## AIM OF THE TASK
In the excerpt on C++ enumeration names, what kind of solution does the writer say they would prefer over `static_cast` magic?

** Begin PAGE EXCERPT **

Well, you'd use `get_enum_values` to obtain all declared values, use
some TMP to build an array of the corresponding names, and then look up
your run-time value in that array.  Wrap into a function and you're good
to go.  I presume that writing a generic solution for this (working for
all enumeration types) would be fairly straight-forward.

Anyway, I don't think that the fact that static reflection -- should it
ever enter the language -- *could* be used to solve a problem means that
we cannot include a feature *now* that does the same task in a more
accessible manner.  (As I've said before, I'd prefer a library solution,
not `static_cast` magic.)  If standard library implementors can
re-implement that feature as a thin wrapper around static reflection in
the future, that's fine.  Looking up a human-readable name for an
enumeration constant is a reasonable thing a beginner C++ programmer
might want to do.  Writing template meta-programs using static
reflection is not an option for them and still not very convenient for
those programmers who would in theory be able to do it.

The problem is that it's not a library feature. Well, not yet. Until static reflection happens, it is impossible to implement these sorts of things without either compiler magic or macros.

** End PAGE EXCERPT **
** Begin DATASET EXTRACT **

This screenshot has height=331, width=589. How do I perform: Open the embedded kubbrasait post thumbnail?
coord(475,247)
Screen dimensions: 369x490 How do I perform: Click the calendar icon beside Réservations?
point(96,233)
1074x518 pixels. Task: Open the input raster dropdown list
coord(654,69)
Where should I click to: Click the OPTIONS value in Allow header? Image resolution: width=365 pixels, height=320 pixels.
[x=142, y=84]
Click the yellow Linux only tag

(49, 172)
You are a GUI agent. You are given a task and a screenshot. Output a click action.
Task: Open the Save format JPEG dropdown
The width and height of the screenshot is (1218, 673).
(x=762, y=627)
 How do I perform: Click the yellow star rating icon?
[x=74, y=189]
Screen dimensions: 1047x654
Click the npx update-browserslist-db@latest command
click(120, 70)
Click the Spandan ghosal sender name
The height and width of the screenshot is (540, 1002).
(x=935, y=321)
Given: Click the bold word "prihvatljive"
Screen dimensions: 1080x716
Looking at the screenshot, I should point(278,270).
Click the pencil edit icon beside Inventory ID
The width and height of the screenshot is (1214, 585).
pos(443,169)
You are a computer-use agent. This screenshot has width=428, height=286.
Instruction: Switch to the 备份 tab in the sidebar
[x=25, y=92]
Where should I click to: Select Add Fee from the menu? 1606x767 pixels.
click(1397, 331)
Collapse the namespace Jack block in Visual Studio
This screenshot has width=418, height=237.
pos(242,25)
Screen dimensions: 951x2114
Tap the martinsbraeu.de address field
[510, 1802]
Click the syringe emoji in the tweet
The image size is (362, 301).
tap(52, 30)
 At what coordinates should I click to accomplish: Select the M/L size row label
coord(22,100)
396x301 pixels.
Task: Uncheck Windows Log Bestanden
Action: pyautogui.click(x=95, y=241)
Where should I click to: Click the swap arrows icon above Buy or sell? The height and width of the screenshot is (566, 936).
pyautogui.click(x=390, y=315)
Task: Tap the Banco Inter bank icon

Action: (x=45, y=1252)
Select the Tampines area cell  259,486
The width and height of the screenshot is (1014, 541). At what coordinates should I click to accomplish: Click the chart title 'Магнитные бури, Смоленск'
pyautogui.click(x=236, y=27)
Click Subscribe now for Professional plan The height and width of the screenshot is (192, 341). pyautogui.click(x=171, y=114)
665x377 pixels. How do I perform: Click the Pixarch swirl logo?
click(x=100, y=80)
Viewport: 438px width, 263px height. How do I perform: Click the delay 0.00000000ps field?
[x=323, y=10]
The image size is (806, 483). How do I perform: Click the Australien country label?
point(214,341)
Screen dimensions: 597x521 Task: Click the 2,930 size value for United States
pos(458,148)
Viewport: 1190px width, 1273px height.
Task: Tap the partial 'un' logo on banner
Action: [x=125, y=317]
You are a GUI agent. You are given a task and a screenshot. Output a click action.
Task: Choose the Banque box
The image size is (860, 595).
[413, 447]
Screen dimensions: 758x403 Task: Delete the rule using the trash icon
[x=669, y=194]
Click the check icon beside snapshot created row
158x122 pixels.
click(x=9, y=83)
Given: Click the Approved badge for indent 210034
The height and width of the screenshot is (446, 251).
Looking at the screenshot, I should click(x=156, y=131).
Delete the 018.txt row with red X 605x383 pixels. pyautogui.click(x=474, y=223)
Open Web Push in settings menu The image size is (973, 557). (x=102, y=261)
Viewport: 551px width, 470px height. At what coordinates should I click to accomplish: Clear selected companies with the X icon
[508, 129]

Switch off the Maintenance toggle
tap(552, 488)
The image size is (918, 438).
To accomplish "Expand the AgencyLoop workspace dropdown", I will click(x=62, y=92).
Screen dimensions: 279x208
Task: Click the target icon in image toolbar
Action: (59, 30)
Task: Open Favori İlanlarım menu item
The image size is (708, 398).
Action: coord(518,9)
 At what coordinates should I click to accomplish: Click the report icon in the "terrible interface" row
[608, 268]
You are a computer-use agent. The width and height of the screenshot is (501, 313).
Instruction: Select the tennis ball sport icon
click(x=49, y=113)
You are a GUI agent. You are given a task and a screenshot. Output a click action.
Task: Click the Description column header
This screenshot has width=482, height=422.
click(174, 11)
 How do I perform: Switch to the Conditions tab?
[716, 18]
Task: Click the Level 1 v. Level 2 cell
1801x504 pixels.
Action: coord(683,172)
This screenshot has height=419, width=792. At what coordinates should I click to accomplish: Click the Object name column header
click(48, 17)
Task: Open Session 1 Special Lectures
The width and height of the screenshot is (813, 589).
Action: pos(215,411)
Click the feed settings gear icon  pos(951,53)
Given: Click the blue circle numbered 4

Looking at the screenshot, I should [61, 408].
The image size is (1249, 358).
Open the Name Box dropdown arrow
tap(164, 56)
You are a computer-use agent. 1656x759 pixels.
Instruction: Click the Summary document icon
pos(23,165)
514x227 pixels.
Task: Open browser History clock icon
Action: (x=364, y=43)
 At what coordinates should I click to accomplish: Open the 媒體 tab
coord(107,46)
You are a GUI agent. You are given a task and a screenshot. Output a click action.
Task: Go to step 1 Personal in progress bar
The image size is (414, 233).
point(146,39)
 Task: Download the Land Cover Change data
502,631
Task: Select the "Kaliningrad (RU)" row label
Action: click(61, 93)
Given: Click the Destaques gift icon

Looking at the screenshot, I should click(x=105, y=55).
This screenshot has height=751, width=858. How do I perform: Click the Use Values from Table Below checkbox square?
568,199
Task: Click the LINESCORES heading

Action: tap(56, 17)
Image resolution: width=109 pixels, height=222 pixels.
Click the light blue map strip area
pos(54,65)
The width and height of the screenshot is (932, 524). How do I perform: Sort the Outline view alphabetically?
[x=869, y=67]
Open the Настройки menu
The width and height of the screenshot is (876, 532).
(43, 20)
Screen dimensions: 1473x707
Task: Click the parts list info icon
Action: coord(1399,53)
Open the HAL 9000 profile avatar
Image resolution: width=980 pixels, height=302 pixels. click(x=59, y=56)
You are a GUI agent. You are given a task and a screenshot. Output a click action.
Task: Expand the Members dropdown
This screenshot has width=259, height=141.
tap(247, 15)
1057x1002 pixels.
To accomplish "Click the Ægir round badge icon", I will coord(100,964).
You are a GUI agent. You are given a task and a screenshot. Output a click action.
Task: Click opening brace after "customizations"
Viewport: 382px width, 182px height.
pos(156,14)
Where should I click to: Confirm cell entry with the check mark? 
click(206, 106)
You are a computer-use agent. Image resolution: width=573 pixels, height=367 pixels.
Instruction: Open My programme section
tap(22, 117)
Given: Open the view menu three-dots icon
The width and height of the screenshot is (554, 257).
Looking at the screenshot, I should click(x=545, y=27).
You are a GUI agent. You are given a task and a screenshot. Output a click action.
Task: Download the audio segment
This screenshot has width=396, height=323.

** End DATASET EXTRACT **

## EXERCISE SOLUTION
A library solution.